## Extracted material
================================

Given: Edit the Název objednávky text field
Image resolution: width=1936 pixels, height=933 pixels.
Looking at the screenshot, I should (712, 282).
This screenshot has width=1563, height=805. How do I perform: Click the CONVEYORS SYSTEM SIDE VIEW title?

================================

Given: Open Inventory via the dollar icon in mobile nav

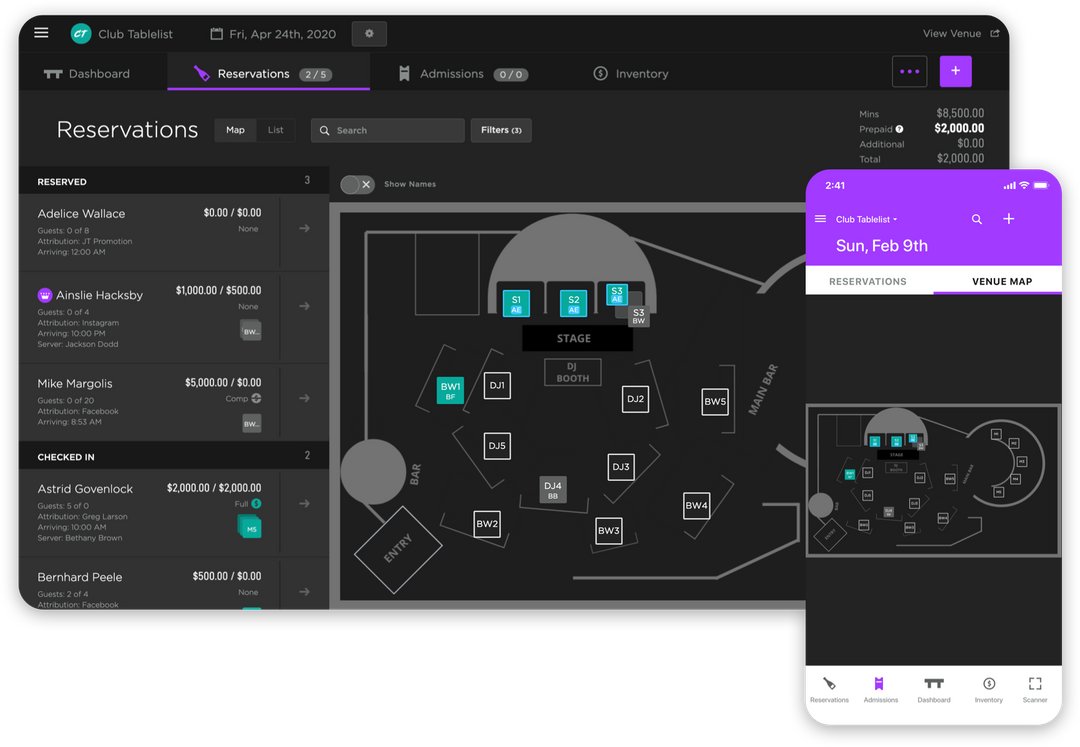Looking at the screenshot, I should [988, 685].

================================

## Activity
Give again exactly, and only, the lines above starting at the one with "Given: Edit the Název objednávky text field" and ending at the one with "This screenshot has".

## Task answer
Given: Edit the Název objednávky text field
Image resolution: width=1936 pixels, height=933 pixels.
Looking at the screenshot, I should (712, 282).
This screenshot has width=1563, height=805. How do I perform: Click the CONVEYORS SYSTEM SIDE VIEW title?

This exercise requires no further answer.